# start of LISTED RECORDS
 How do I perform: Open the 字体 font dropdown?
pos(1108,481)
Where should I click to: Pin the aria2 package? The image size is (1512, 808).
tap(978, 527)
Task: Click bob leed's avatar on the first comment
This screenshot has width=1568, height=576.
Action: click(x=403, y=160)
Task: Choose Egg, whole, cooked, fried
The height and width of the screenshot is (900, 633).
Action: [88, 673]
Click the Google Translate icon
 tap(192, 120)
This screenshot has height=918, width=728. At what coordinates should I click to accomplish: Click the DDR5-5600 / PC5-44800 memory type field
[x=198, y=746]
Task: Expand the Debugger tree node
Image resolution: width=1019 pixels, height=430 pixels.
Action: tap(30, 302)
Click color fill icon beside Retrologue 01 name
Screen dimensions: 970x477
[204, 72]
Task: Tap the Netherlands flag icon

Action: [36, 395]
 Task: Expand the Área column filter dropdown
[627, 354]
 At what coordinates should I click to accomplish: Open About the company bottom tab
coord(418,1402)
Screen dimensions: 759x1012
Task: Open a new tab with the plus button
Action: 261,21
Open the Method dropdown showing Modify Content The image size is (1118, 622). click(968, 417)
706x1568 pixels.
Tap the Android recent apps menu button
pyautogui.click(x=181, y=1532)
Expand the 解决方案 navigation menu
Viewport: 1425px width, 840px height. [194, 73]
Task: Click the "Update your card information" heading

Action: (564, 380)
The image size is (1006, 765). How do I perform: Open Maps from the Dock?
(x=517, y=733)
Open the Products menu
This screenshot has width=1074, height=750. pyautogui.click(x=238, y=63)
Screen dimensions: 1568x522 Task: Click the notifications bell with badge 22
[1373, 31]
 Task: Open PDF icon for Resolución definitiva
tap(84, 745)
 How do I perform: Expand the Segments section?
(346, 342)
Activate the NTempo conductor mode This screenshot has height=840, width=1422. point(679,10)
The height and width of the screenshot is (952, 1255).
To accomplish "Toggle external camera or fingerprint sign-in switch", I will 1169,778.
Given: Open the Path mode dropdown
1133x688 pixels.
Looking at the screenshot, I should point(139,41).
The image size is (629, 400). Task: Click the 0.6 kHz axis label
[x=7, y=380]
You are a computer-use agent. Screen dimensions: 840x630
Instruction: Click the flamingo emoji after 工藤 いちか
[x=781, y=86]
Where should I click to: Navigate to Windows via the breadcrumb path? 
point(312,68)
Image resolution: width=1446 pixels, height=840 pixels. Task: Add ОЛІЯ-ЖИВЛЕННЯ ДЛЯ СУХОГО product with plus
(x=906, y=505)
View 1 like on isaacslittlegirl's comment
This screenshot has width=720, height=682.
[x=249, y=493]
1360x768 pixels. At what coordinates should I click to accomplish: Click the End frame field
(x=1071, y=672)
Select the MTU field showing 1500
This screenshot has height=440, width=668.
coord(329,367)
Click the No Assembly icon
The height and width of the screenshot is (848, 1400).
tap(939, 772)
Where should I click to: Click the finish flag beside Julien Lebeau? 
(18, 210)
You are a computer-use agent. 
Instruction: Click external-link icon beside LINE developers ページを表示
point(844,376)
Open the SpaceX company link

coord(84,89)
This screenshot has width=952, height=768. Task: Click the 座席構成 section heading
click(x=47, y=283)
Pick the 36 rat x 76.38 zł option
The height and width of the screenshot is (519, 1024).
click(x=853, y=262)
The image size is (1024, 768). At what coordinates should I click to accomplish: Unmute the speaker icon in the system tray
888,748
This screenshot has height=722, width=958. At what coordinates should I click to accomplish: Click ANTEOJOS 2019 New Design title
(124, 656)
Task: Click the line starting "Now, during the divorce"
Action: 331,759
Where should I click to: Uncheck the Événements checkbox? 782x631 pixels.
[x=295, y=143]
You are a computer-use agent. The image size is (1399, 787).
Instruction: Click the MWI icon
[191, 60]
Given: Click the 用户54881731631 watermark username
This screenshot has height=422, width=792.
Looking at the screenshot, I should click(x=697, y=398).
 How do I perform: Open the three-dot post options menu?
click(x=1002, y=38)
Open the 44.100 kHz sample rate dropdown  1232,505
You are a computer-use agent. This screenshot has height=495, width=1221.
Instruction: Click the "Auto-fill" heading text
# end of LISTED RECORDS
Please reproduce all of the material above line for line, with no changes.

 How do I perform: Open the 字体 font dropdown?
pos(1108,481)
Where should I click to: Pin the aria2 package? The image size is (1512, 808).
tap(978, 527)
Task: Click bob leed's avatar on the first comment
This screenshot has width=1568, height=576.
Action: click(x=403, y=160)
Task: Choose Egg, whole, cooked, fried
The height and width of the screenshot is (900, 633).
Action: [88, 673]
Click the Google Translate icon
 tap(192, 120)
This screenshot has height=918, width=728. At what coordinates should I click to accomplish: Click the DDR5-5600 / PC5-44800 memory type field
[x=198, y=746]
Task: Expand the Debugger tree node
Image resolution: width=1019 pixels, height=430 pixels.
Action: tap(30, 302)
Click color fill icon beside Retrologue 01 name
Screen dimensions: 970x477
[204, 72]
Task: Tap the Netherlands flag icon

Action: [36, 395]
 Task: Expand the Área column filter dropdown
[627, 354]
 At what coordinates should I click to accomplish: Open About the company bottom tab
coord(418,1402)
Screen dimensions: 759x1012
Task: Open a new tab with the plus button
Action: 261,21
Open the Method dropdown showing Modify Content The image size is (1118, 622). click(968, 417)
706x1568 pixels.
Tap the Android recent apps menu button
pyautogui.click(x=181, y=1532)
Expand the 解决方案 navigation menu
Viewport: 1425px width, 840px height. [194, 73]
Task: Click the "Update your card information" heading

Action: (564, 380)
The image size is (1006, 765). How do I perform: Open Maps from the Dock?
(x=517, y=733)
Open the Products menu
This screenshot has width=1074, height=750. pyautogui.click(x=238, y=63)
Screen dimensions: 1568x522 Task: Click the notifications bell with badge 22
[1373, 31]
 Task: Open PDF icon for Resolución definitiva
tap(84, 745)
 How do I perform: Expand the Segments section?
(346, 342)
Activate the NTempo conductor mode This screenshot has height=840, width=1422. point(679,10)
The height and width of the screenshot is (952, 1255).
To accomplish "Toggle external camera or fingerprint sign-in switch", I will 1169,778.
Given: Open the Path mode dropdown
1133x688 pixels.
Looking at the screenshot, I should point(139,41).
The image size is (629, 400). Task: Click the 0.6 kHz axis label
[x=7, y=380]
You are a computer-use agent. Screen dimensions: 840x630
Instruction: Click the flamingo emoji after 工藤 いちか
[x=781, y=86]
Where should I click to: Navigate to Windows via the breadcrumb path? 
point(312,68)
Image resolution: width=1446 pixels, height=840 pixels. Task: Add ОЛІЯ-ЖИВЛЕННЯ ДЛЯ СУХОГО product with plus
(x=906, y=505)
View 1 like on isaacslittlegirl's comment
This screenshot has width=720, height=682.
[x=249, y=493]
1360x768 pixels. At what coordinates should I click to accomplish: Click the End frame field
(x=1071, y=672)
Select the MTU field showing 1500
This screenshot has height=440, width=668.
coord(329,367)
Click the No Assembly icon
The height and width of the screenshot is (848, 1400).
tap(939, 772)
Where should I click to: Click the finish flag beside Julien Lebeau? 
(18, 210)
You are a computer-use agent. 
Instruction: Click external-link icon beside LINE developers ページを表示
point(844,376)
Open the SpaceX company link

coord(84,89)
This screenshot has width=952, height=768. Task: Click the 座席構成 section heading
click(x=47, y=283)
Pick the 36 rat x 76.38 zł option
The height and width of the screenshot is (519, 1024).
click(x=853, y=262)
The image size is (1024, 768). At what coordinates should I click to accomplish: Unmute the speaker icon in the system tray
888,748
This screenshot has height=722, width=958. At what coordinates should I click to accomplish: Click ANTEOJOS 2019 New Design title
(124, 656)
Task: Click the line starting "Now, during the divorce"
Action: 331,759
Where should I click to: Uncheck the Événements checkbox? 782x631 pixels.
[x=295, y=143]
You are a computer-use agent. The image size is (1399, 787).
Instruction: Click the MWI icon
[191, 60]
Given: Click the 用户54881731631 watermark username
This screenshot has height=422, width=792.
Looking at the screenshot, I should click(x=697, y=398).
 How do I perform: Open the three-dot post options menu?
click(x=1002, y=38)
Open the 44.100 kHz sample rate dropdown  1232,505
You are a computer-use agent. This screenshot has height=495, width=1221.
Instruction: Click the "Auto-fill" heading text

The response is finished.